CoA remains the most common defect detected after 48 hours of age and nearly half of the patients postnatally diagnosed with CoA were missed during the first 48 hours after birth. With ML techniques, our automated algorithm filtered out artifact, combined pre‐ and postductal pulse oximetry measurements, and used all photoplethysmography features for CCHD screening and improved CCHD and CoA AUROCs significantly compared with Spo ₂ alone. Our best‐performing algorithm combined measurements from 2 time points (0–24 hours and 24–48 hours) and included radiofemoral pulse delay as a feature.
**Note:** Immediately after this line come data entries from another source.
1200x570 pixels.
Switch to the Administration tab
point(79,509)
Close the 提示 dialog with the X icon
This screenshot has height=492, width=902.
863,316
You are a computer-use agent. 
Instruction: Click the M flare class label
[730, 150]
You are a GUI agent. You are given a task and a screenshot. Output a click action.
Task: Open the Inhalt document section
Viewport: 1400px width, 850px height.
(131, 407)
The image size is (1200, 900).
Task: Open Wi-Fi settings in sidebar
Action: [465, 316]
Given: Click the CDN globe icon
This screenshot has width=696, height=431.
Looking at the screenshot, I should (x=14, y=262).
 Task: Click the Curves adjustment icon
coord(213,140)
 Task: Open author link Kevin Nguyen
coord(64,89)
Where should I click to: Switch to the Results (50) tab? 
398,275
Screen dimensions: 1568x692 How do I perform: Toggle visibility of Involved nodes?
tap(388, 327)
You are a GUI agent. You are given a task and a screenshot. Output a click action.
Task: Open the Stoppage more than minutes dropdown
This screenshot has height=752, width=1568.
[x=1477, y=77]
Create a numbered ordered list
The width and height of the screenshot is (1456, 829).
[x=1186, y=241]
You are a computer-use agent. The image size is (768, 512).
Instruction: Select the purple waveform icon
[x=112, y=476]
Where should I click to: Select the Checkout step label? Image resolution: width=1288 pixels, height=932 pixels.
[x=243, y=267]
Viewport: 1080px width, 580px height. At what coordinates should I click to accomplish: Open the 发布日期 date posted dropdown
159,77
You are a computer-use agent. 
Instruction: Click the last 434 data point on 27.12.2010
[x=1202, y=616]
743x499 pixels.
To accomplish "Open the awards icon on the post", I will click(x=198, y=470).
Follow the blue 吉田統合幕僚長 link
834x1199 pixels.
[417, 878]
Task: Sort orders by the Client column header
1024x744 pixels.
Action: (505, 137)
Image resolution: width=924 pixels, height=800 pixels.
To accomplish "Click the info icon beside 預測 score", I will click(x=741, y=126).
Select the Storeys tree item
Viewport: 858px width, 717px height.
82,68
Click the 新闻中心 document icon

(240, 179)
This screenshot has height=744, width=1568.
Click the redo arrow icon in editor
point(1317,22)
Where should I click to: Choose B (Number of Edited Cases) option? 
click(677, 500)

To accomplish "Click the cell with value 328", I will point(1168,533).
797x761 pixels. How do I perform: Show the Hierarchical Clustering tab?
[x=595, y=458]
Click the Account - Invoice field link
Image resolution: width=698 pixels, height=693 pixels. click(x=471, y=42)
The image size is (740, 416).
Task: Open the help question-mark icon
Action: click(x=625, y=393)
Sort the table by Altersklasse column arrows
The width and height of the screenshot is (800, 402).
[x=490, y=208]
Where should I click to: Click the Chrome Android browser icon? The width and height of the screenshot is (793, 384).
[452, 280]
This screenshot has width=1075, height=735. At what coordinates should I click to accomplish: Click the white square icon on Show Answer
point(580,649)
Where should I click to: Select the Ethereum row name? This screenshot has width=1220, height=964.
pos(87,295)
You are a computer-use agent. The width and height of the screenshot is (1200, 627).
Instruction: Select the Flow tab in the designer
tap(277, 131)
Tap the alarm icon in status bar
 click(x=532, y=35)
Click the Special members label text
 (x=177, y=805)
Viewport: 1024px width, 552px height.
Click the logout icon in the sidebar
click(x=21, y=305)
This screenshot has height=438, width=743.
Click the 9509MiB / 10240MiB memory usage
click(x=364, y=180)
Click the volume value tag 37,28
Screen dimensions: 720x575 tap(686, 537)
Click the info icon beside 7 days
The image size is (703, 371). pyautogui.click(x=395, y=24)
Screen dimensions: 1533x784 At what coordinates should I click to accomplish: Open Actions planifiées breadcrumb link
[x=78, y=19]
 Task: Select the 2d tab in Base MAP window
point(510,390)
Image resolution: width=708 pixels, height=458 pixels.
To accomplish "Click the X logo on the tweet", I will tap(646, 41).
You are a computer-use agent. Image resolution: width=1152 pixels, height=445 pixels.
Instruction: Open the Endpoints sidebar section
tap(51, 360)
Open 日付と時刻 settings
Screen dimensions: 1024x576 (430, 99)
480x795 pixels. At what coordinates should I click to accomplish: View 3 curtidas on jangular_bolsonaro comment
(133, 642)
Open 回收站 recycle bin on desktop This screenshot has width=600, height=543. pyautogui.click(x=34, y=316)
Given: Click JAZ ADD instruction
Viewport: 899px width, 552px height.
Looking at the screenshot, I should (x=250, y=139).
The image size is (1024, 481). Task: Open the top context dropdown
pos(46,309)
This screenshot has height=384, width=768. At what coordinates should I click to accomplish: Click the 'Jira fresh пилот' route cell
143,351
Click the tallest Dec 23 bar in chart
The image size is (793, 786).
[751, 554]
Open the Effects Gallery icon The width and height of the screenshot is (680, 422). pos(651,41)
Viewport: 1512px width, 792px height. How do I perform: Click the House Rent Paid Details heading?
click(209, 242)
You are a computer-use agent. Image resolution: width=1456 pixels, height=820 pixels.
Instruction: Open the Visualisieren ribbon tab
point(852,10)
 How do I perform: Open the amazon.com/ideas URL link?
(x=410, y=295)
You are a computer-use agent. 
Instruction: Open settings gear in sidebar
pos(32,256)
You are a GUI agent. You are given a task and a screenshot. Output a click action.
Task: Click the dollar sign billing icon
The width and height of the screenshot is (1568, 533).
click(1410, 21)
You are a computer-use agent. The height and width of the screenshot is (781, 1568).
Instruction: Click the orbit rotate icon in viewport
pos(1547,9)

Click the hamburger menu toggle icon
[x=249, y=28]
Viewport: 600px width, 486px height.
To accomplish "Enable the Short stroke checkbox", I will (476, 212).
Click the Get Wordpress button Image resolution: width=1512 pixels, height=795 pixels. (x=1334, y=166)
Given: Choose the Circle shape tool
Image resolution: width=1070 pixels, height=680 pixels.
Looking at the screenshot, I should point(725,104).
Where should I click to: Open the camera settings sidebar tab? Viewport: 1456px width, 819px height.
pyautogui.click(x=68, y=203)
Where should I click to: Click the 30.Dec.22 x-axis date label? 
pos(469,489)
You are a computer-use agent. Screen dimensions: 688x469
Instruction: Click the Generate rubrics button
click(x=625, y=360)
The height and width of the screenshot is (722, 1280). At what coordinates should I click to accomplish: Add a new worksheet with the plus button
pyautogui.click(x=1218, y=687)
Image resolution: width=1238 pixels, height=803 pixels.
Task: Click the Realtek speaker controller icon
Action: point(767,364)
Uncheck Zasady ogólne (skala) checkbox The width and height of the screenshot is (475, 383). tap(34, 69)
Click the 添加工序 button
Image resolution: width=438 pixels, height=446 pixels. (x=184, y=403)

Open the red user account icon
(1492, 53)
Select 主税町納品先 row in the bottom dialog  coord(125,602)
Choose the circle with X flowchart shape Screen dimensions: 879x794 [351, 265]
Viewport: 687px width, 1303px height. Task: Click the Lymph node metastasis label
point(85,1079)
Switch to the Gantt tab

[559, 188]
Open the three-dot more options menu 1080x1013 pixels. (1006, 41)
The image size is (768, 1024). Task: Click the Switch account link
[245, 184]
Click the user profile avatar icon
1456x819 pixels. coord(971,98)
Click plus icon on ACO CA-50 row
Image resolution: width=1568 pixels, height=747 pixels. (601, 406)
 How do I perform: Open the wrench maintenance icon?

Early diagnosis of CCHD is crucial to improve outcomes, as late detection is associated with higher mortality rates, with up to 27% with late diagnosis dying. ²⁰ A common definition of timely versus late detection is whether or not the infant is diagnosed before leaving the hospital after birth. Before universal Spo ₂ screening, up to 25% of infants with CCHD left the hospital undiagnosed, and another 5% were diagnosed only at autopsy. ²¹ Spo ₂ screening has been shown to have higher sensitivity than physical examination alone for CCHD detection ¹ and thus has been widely adopted throughout the United States and is becoming more commonly used worldwide. ¹¹ However, the impact of Spo ₂ screening on death and early detection appears to be lower than prior predictions or estimates. Abouk et al previously estimated that mandated Spo ₂ screening was associated with a 33.4% reduction in infant deaths from CCHD. ²² Presumably, this reduction was secondary to early detection; however, due to use of administrative registry data, Abouk et al were not able to determine timing of CCHD detection. Subsequent studies using clinical registries, including timing and mechanisms leading to CCHD detection, have shown that Spo ₂ screening has not led to earlier detection for infants who are postnatally diagnosed with CCHD or been associated with a reduction in death. ²³ , ²⁴ Instead, it has been noted that there have been increases in prenatal detection during this time and thus brought the question of the utility of Spo ₂ screening in areas with high prenatal detection. ²³ While we did not assess CCHD detection rates over time, we observed that among postnatally suspected cases, 8 of 44 (18%) of CCHD, including 4 of 9 (44%) CoA, were detected >48 hours of age.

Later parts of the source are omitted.